The interview questions softened, as did the eyes of Sergeant Peterson, as it became clear that Lorenzo had nothing to do with the attack and, in fact, considered Rachel Lopez to be a friend. Lorenzo had the feeling that Sergeant Peterson was a friend to her too.

Peterson said that Rachel's file, found in the apartment, contained Lee's employment information. An MPD unit had already gone to the car wash where Lee worked, but Lee had disappeared. His car, an old Camry, was still on the premises.

He wouldn't be in that car, thought Lorenzo.

'What you need to tell me now,' said Peterson, 'is that you don't know anything about this.'

'Nothing,' said Lorenzo.

'And you've had no dealings with Melvin Lee. You don't know where we could find him.'

'I don't know anything,' said Lorenzo, telling the lie as naturally as he took breath. 'I don't know Lee and I don't know where to find him.'

And if I knew, I wouldn't tell you.

Through the windshield of the patrol car, they both watched the ambulance pull away.

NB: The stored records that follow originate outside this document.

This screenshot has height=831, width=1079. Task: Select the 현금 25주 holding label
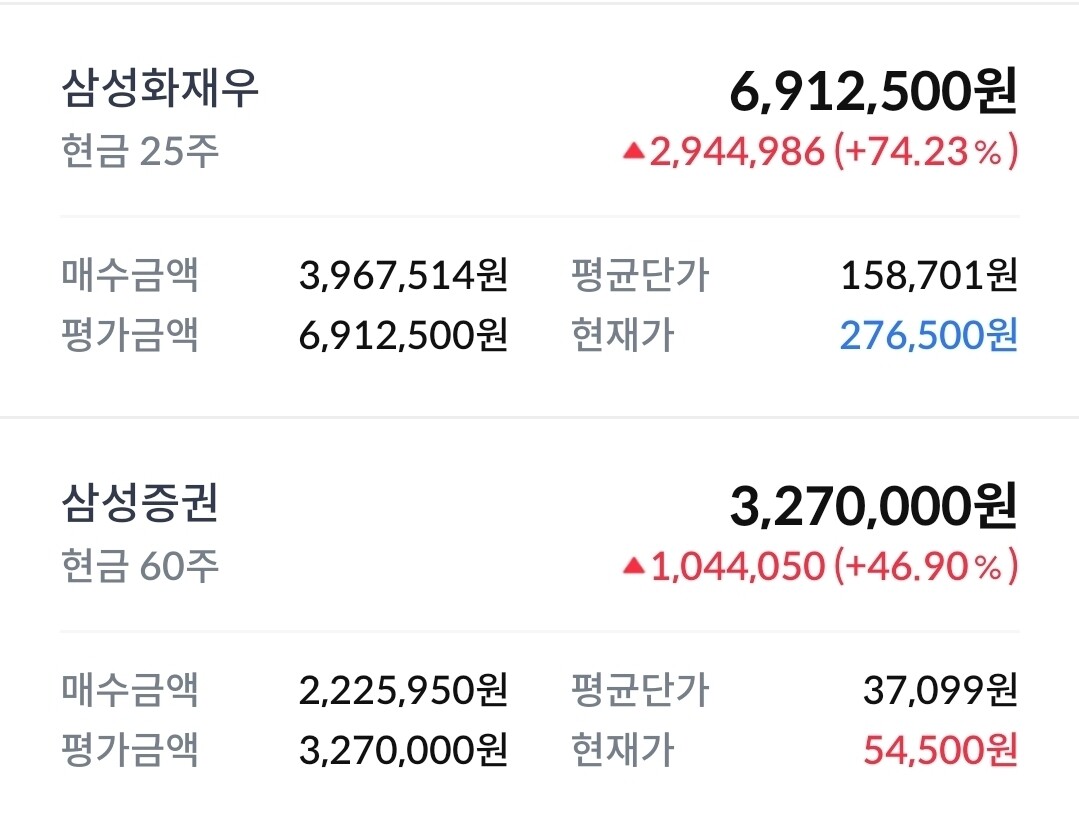pos(139,152)
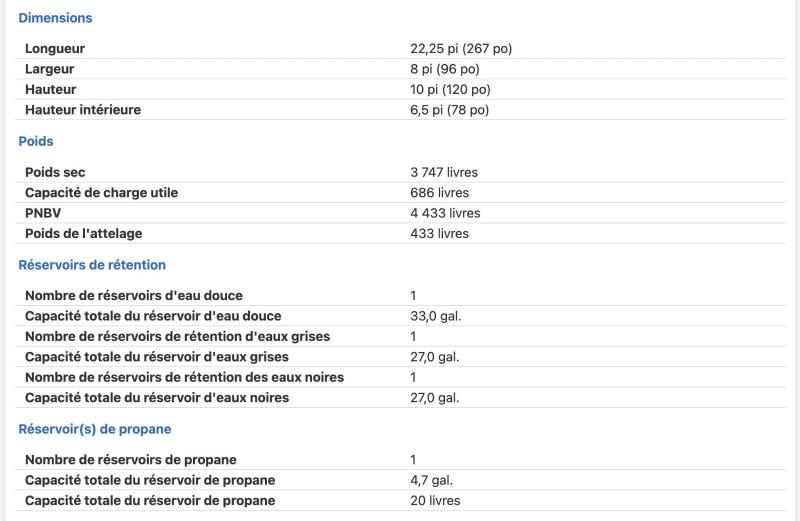The width and height of the screenshot is (800, 521).
Task: Click the Largeur row label
Action: point(49,69)

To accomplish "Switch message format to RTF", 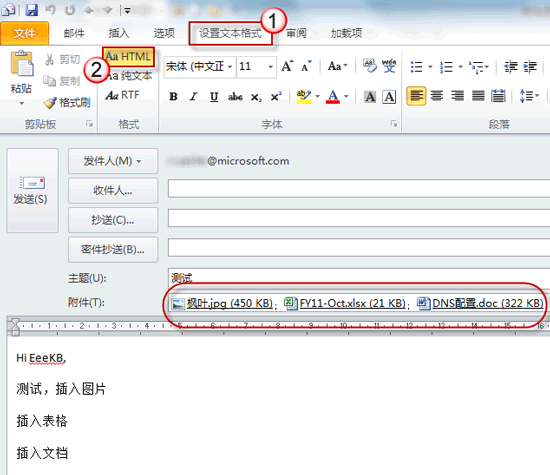I will click(122, 95).
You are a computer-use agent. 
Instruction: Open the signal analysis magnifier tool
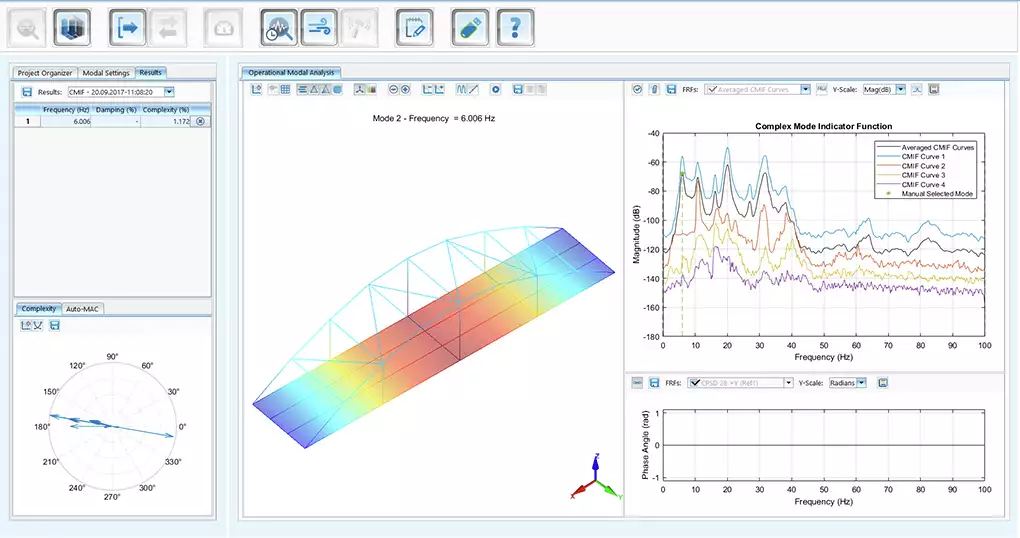click(x=277, y=28)
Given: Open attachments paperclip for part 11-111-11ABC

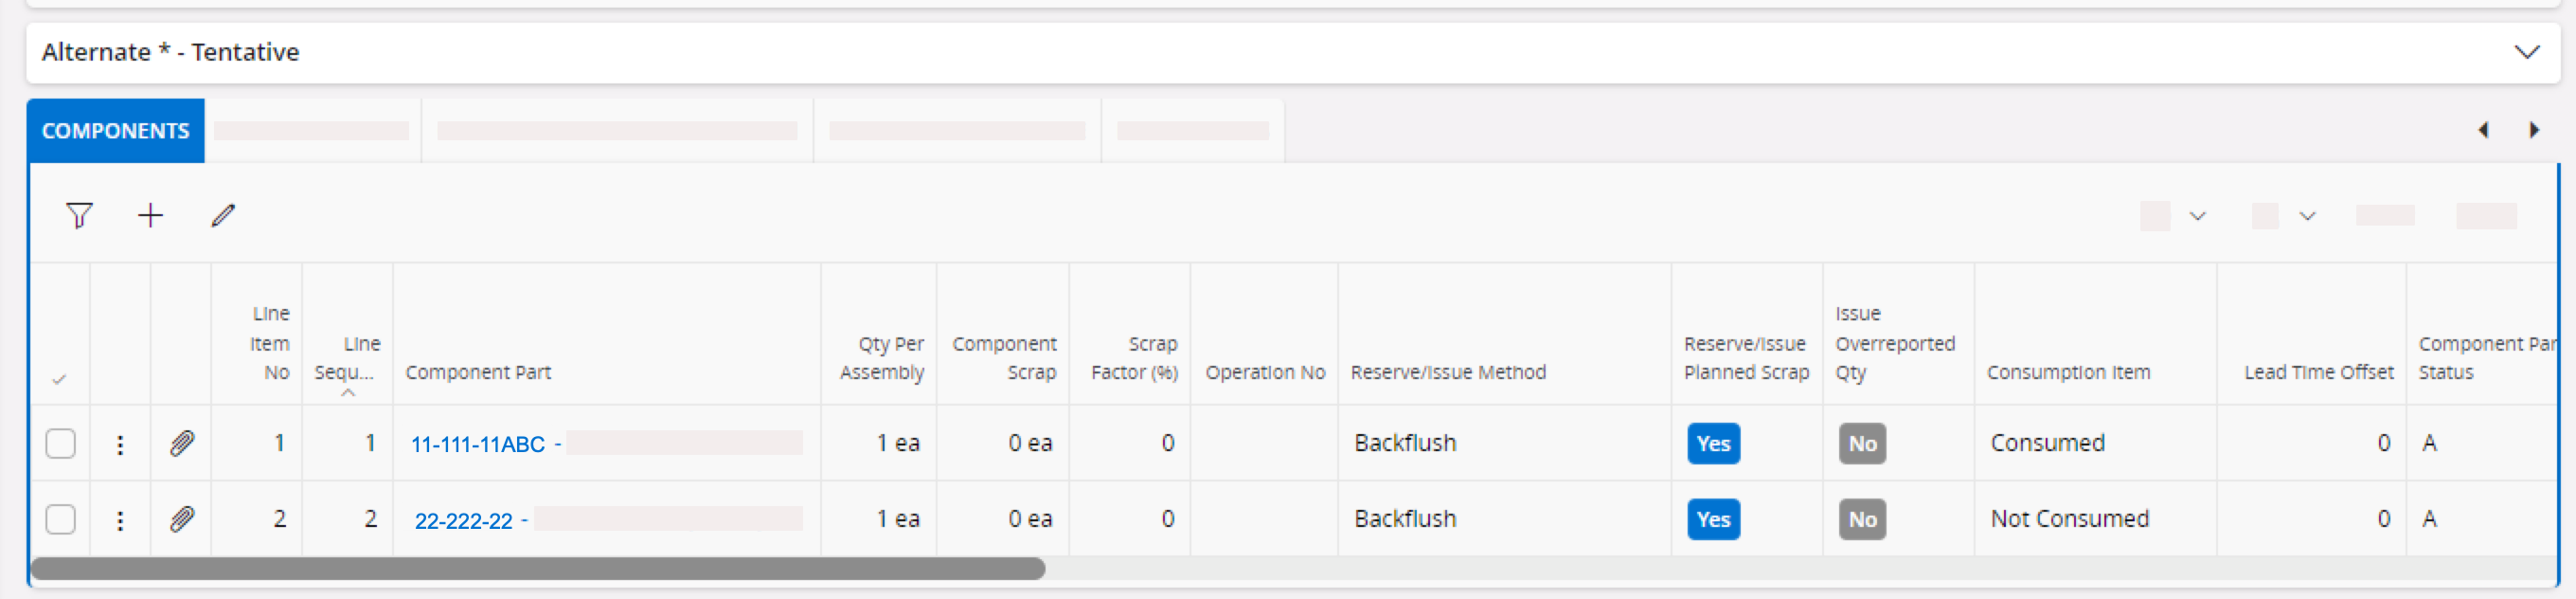Looking at the screenshot, I should 181,443.
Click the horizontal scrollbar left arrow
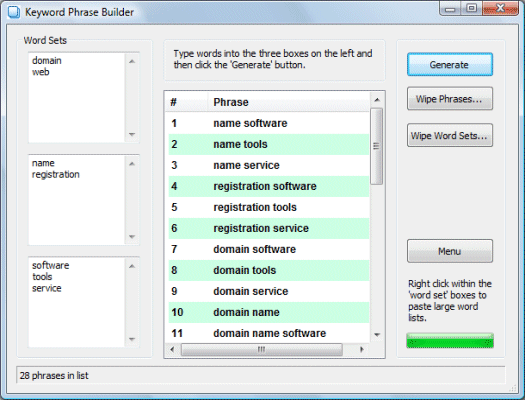This screenshot has width=525, height=400. tap(172, 349)
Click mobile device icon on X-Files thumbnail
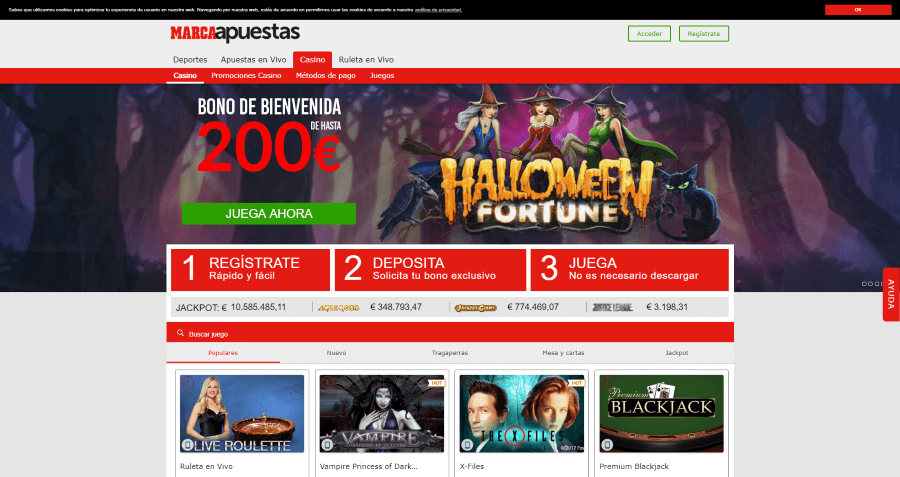Viewport: 900px width, 477px height. click(x=467, y=445)
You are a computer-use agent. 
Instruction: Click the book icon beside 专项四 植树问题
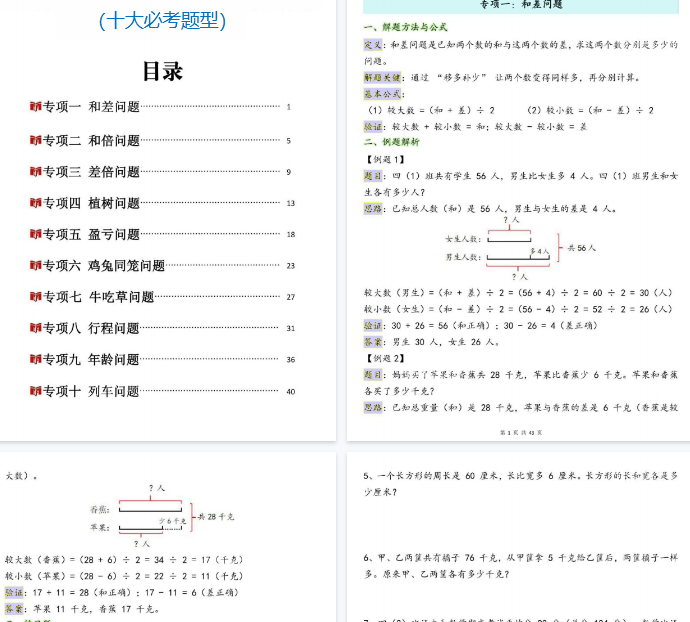click(35, 203)
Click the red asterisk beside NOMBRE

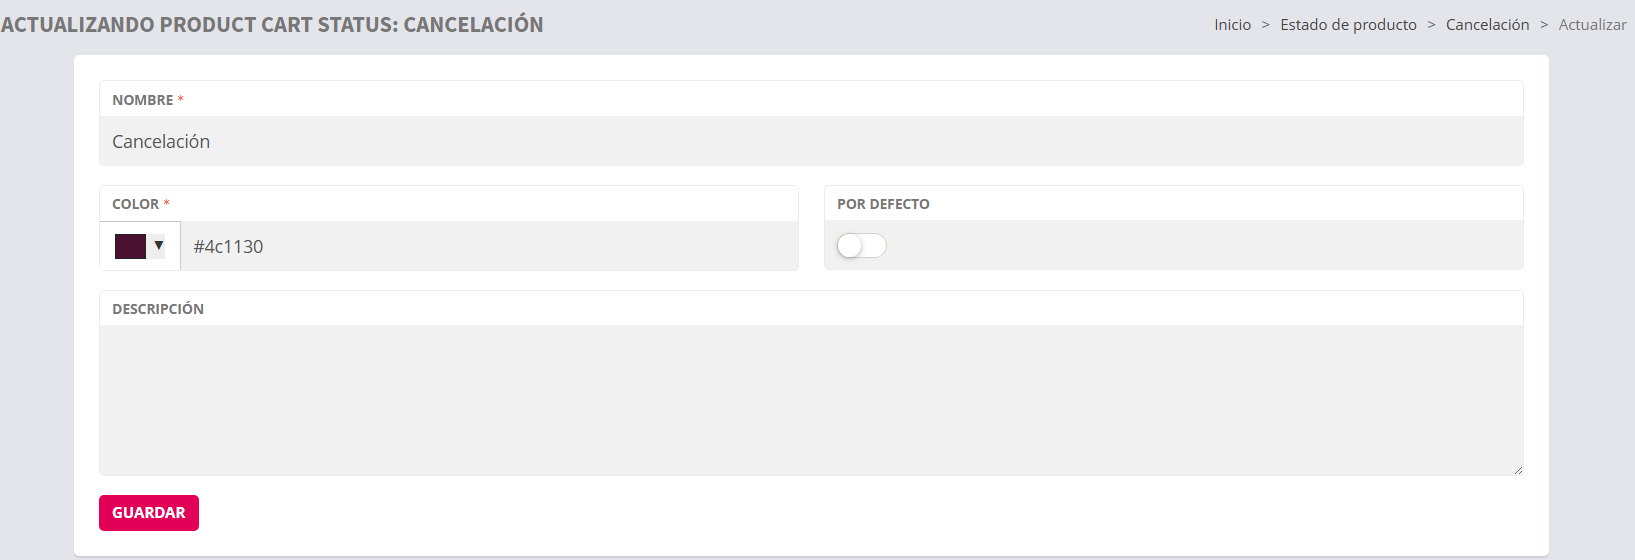[181, 100]
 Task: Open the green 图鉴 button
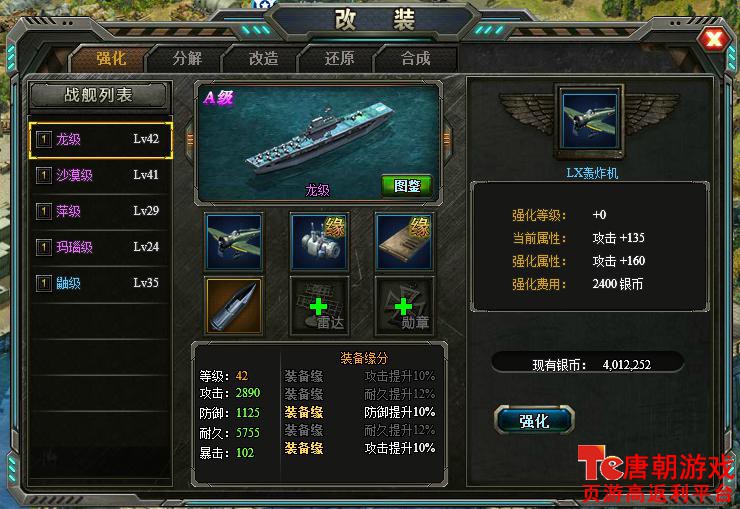pyautogui.click(x=407, y=185)
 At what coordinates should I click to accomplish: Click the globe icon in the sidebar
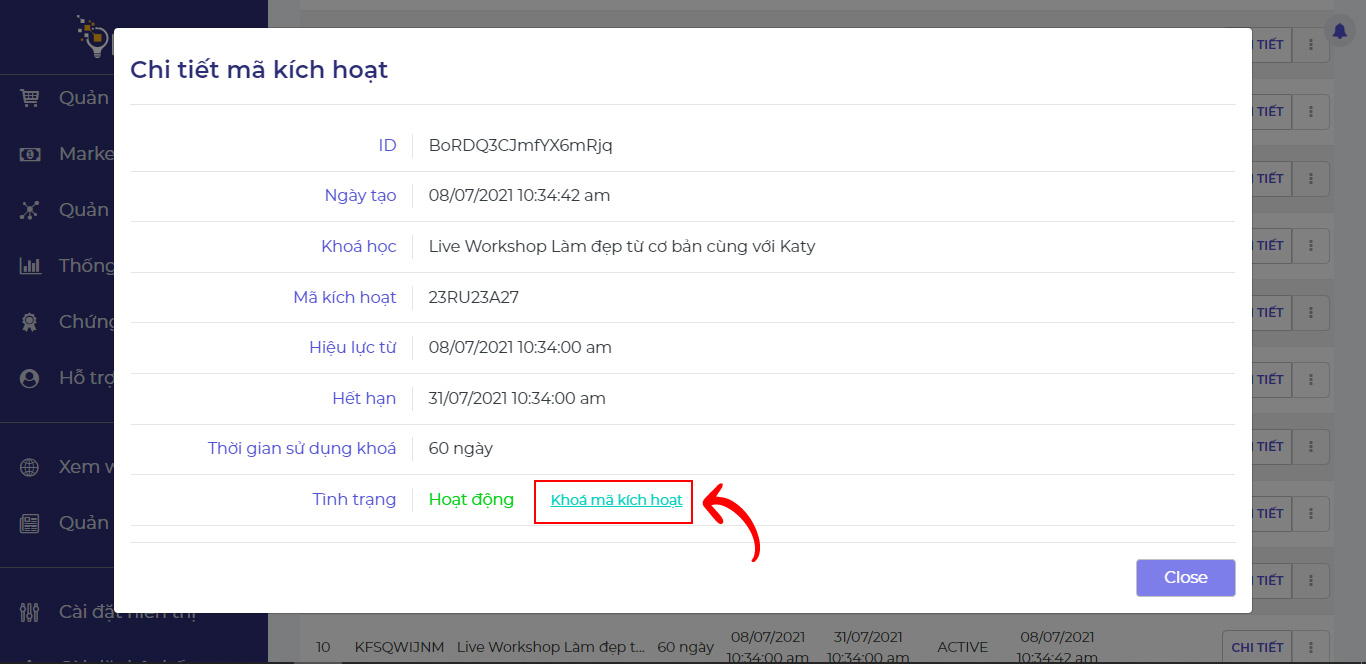tap(30, 467)

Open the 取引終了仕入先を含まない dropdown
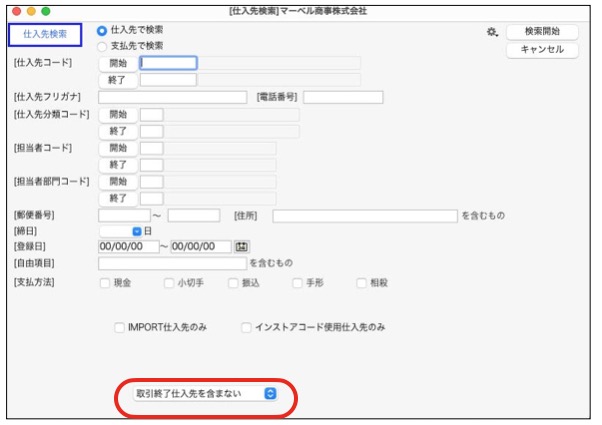coord(205,394)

'You can go,' said Peterson.

'Is she gonna make it?'

'I don't know,' said Peterson. 'You want to help her, say a prayer.'

'I will,' said Lorenzo.

And someone, thought Lorenzo, needs to pray for me too. While they're at it, pray for the motherfucker who did this to my friend.




CHAPTER 22




Lorenzo Brown drove north. He parked the Tahoe in the court behind the Humane Society alley and went through the screened back door, past the cat kennel, and through the lobby without speaking to Cindy or anyone else. He took the stairs up to the second floor, keeping his footsteps as quiet as possible so as not to alert Irena Tovar to his presence. Her door, as always, was open. He did not look in that direction and went directly to his own office at the opposite end of the hall. Jerry, out on calls most likely, was not at his desk. Neither was Mark Christianson.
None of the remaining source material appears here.